Rini mengungkapkan, melalui pameran yang digelar Pemerintah Provinsi Jawa Timur di Grand City Surabaya, batik itu mendapat juara satu. Sebuah prestasi yang membanggakan sekolah maupun para guru dan siswa. “Selain itu, banyak lagi prestasinya,” ungkapnya.
Guru seni, Endang Srirejeki SPd, membenarkan banyaknya prestasi sekolah di bidang batik. Pada saat pameran, Arumi Bachsin, istri Wakil Gubernur Jawa Timur Emil Elistianto Dardak, juga berdecak kagum. “Kami pernah juara dalam pameran di Grand City Surabaya. Saat itu Ibu Arumi kagum. Kok bisa bagus,” kata Endang.
Perempuan yang fokus memperhatikan siswa ini pun menyebut, batik yang dibuat ratusan siswa di halaman sekolah adalah batik shibori. Yaitu batik yang dibuat dengan pewarna alami melalui teknik sederhana. “Jadi, tidak berbahaya dan mudah dilakukan bagi anak,” ulasnya.
Endang menguraikan, untuk bisa membatik, siswa harus senang terlebih dahulu. Selanjutnya, materi dasar mengenai batik diajarkan di dalam kelas. Setelah cukup memahami, praktik pun dilakukan di halaman sekolah. “Jadi, batik yang sekarang dibuat akan dijadikan seragam siswa untuk dipakai hari Rabu dan Kamis,” jelasnya.

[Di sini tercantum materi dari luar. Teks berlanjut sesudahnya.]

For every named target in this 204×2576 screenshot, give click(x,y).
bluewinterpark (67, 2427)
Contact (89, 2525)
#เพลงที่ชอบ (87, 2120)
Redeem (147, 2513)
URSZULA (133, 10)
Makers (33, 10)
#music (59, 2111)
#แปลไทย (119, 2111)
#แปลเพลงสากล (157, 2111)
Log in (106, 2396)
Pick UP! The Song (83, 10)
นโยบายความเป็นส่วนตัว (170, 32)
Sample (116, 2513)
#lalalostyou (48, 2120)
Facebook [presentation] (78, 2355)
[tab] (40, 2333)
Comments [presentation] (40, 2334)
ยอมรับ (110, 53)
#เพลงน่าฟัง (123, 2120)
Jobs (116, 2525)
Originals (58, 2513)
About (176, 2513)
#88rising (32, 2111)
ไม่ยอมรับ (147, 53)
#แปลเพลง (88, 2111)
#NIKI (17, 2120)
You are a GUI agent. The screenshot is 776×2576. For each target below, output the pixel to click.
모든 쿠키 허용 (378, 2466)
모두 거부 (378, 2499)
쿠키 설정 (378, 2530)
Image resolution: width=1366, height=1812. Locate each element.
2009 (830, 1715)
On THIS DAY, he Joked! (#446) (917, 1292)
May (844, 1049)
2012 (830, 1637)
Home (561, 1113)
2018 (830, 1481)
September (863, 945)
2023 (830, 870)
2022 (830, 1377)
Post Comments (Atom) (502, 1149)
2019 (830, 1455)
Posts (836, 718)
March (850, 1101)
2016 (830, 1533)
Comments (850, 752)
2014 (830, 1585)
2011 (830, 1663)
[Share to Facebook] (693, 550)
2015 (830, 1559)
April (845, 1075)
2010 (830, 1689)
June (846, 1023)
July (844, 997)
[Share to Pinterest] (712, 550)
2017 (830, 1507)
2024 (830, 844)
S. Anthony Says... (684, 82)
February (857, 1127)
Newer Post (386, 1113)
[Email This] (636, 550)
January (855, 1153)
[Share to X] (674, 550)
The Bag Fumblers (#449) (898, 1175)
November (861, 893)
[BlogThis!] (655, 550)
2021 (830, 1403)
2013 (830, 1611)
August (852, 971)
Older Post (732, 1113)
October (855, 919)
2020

Membatik seperti dilakukan siswa, menurut guru Seni Budaya dan Prakarya itu, membutuhkan kesabaran dan ketelitian. “Caranya, harus senang dulu. Kalau anak sudah senang dan suka, membatiknya juga akan dilakukan dengan senang,” tutur Endang.
Menurut dia, teori belajar mengenai dasar-dasar membatik diajarkan bertahap. Kali pertama dilakukan di dalam kelas. Mulai dari pengenalan apa itu batik, teknik batik yang digunakan, sampai pada jenis-jenis batik yang rumit. Setelah teori diberikan, siswa pun diajak membuat batik. Batik pertama yang harus berhasil dibuat siswa adalah batik yang dijadikan seragam sekolah oleh mereka. “Jadi, batik yang dibuat siswa ini, nanti menjadi seragam sekolah untuk dipakai siswa itu sendiri,” ucapnya.
Dalam praktik pembuatan batik, siswa pun mengerjakannya mulai dari kain polos sampai selesai. Kain yang telah diberi warna dasar dengan media batu diikat karet, kemudian diwarnai dengan warna yang berbeda. Jika seluruh warna dasarnya oranye, maka dikombinasikan dengan warna lain seperti hitam dan hijau. “Jangan meluber, nanti berpengaruh pada hasil,” jelas Endang di sela-sela pembuatan batik oleh ratusan siswa, belum lama ini.
Kain yang sudah diberi warna batik selanjutnya dibeber. Seluruh karet yang mengikat kerikil dilepas. Hasil batik pun langsung terlihat bagus-bagus. “Semakin anak sabar dan teliti, hasilnya semakin rapi,” katanya. Kain batik yang dibuat siswa itu pun, menurut dia, layak menjadi seragam sekolah. “Siswa akan bangga karena seragam yang dipakai Rabu dan Kamis adalah batik bikinan sendiri,” imbuhnya.
Selama proses pembuatan batik, lanjut Endang, tidak ada siswa yang tegang. Hal itu karena proses pengerjaan seperti bermain, tetapi tetap memberi edukasi dan keterampilan. Siapa yang lebih sabar dan teliti pada proses pewarnaan, tentunya akan menghasilkan kain batik yang baik.
Setelah semuanya melalui proses pewarnaan dan seluruh ikatan tali dilepas, kain seukuran dua meter itu selanjutnya dijemur. Begitu kering, kain bisa dicuci untuk kemudian dijahit menjadi seragam batik. Dengan kreativitas para guru, siswa SMPN 10 Jember menjadi siswa yang terampil. Praktik di sekolah itu pun bisa dipraktikkan di rumah oleh masing-masing siswa.
Endang mengaku, selain batik shibori yang dipraktikkan ratusan siswa, di SMPN 10 Jember juga diajarkan batik dengan teknik ecoprint hingga mengenalkan pada proses membatik dengan teknik tulis. Selain itu, kombinasi macam-macam batik juga menjadi bagian dalam kesenian budaya serta prakarya di sekolah itu.